Last year, firms put emphasis on building sales and gave short shrift to ROI and analytics. But they’ve moved on. Of those polled, 42% hope to deploy a performance measurement dashboard in 2007 (see chart 2).

Why now?

“Marketers are receiving larger budgets this year, and there may be a sense that there is a higher level of accountability required,” says Brad Rukstales, president of Customer Asset Consulting Group Inc., and vice chairman of the Direct Marketing Association’s Analytics Council. “The quality of decision-making is enhanced considerably with accurate performance metrics.”

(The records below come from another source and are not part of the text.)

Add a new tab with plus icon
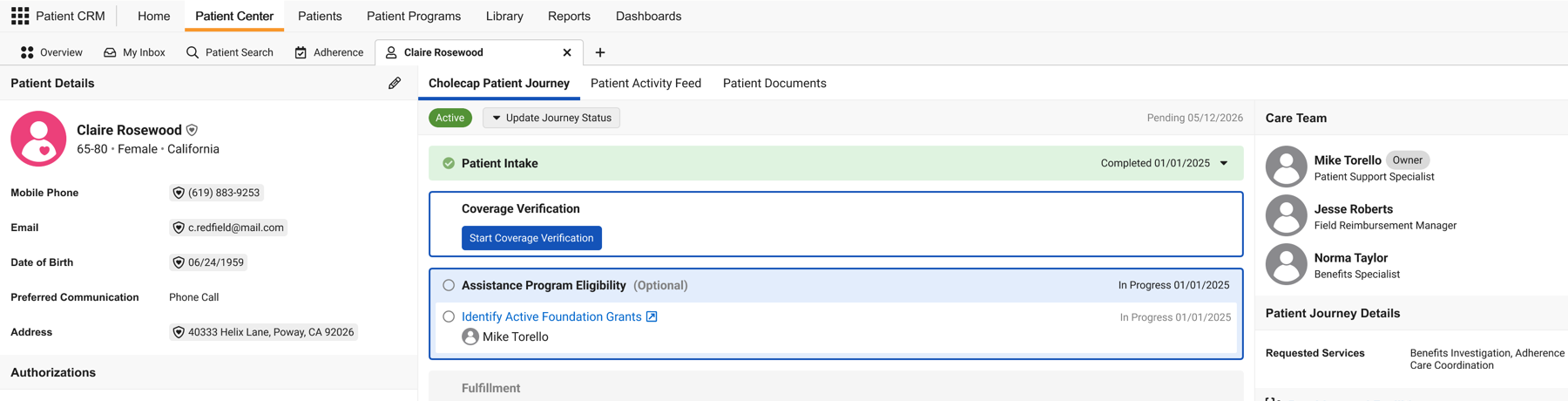This screenshot has width=1568, height=401. (x=600, y=52)
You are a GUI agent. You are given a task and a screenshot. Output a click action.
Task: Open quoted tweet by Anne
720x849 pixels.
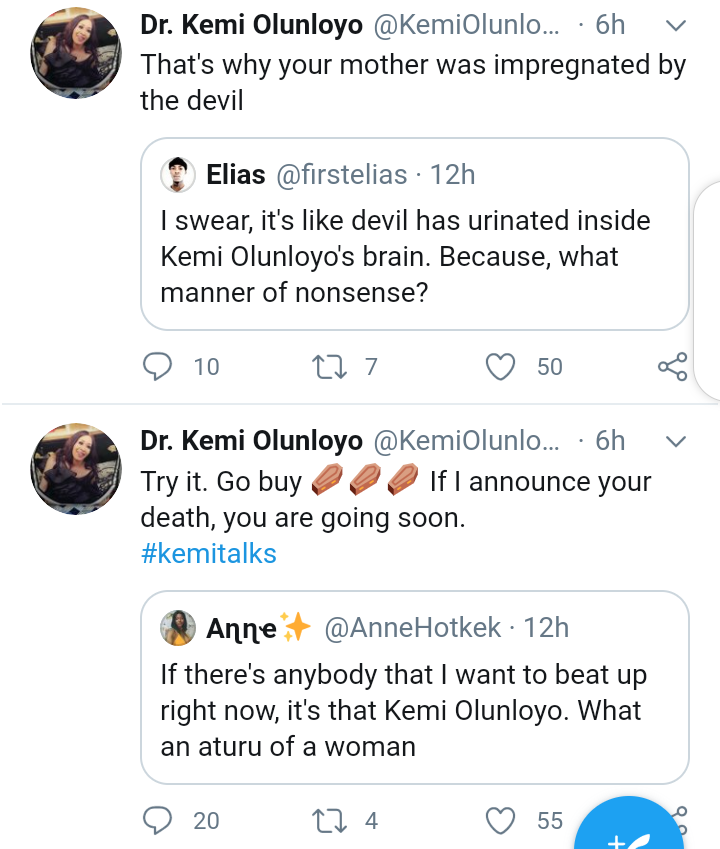(x=414, y=710)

Of course, that need depends on a company’s size. Those with annual revenue of more than $500 million see dashboards and analytics among their top automation needs. They recognize the imperative to measure.

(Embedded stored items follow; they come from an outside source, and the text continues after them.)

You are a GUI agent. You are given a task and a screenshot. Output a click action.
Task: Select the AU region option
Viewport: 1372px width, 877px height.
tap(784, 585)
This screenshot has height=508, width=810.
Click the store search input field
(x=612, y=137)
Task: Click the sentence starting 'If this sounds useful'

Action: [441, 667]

But businesses below that threshold gave priority to tools that help them with e-mail campaign management and lead generation. CRM systems followed, and then solutions for viral marketing/word of mouth. What’s next on the list? Dashboards. And analytics was further down.

Even if companies invest in a dashboard they might have to wait for it to pay off. “It may take more than one year to be in a position to significantly shift resources based on measurements of all a company’s marketing activities,” Rukstales says.

But he adds that “the quality of decision-making is enhanced considerably with accurate performance metrics. So is the re-balancing of marketing priorities in light of those metrics.”

Having trouble doing that? There are “processes, methodologies and technologies available today to assist marketers in addressing these challenges,” Rukstales continues.

In line with that need, 23% want to increase their credibility with senior management. Better metrics could help.

But it’s not all about ROI. Whatever their size, companies want systems to drive e-mail campaign management and lead generation. And they desire sales and integration tools. Almost a quarter hope to improve marketing resource and process management.

As for last year’s achievements, almost 46% of respondents restructured their marketing units to better support sales and drive demand (see chart 3).

In contrast, only 21% improved their marketing yield and accountability. And 15% introduced a performance measurement system. Still, these activities far outranked new channel development and use of digital media.

Judging by the results, 2006 was a bad year for agencies.

Of the marketers surveyed, 35.7% changed public relations firms last year and 21% dumped their Web design and development houses. Moreover, 20.5% replaced their advertising shops.

Why these shifts? More than 30% were unhappy with their creative work. Tied with 29% apiece, only 17.7% got rid of their agencies because of results.

But the turnover may have slowed down. Fewer marketers expect to drop their agencies in 2007. The most vulnerable vendors? Web design firms (17%).

And marketing budgets? Increases were predicted for this year by 65%, with 14% expecting hikes of 20% or more. Only 15.5% foresee reductions.

The CMO Council polled 350 marketers during last year’s fourth quarter.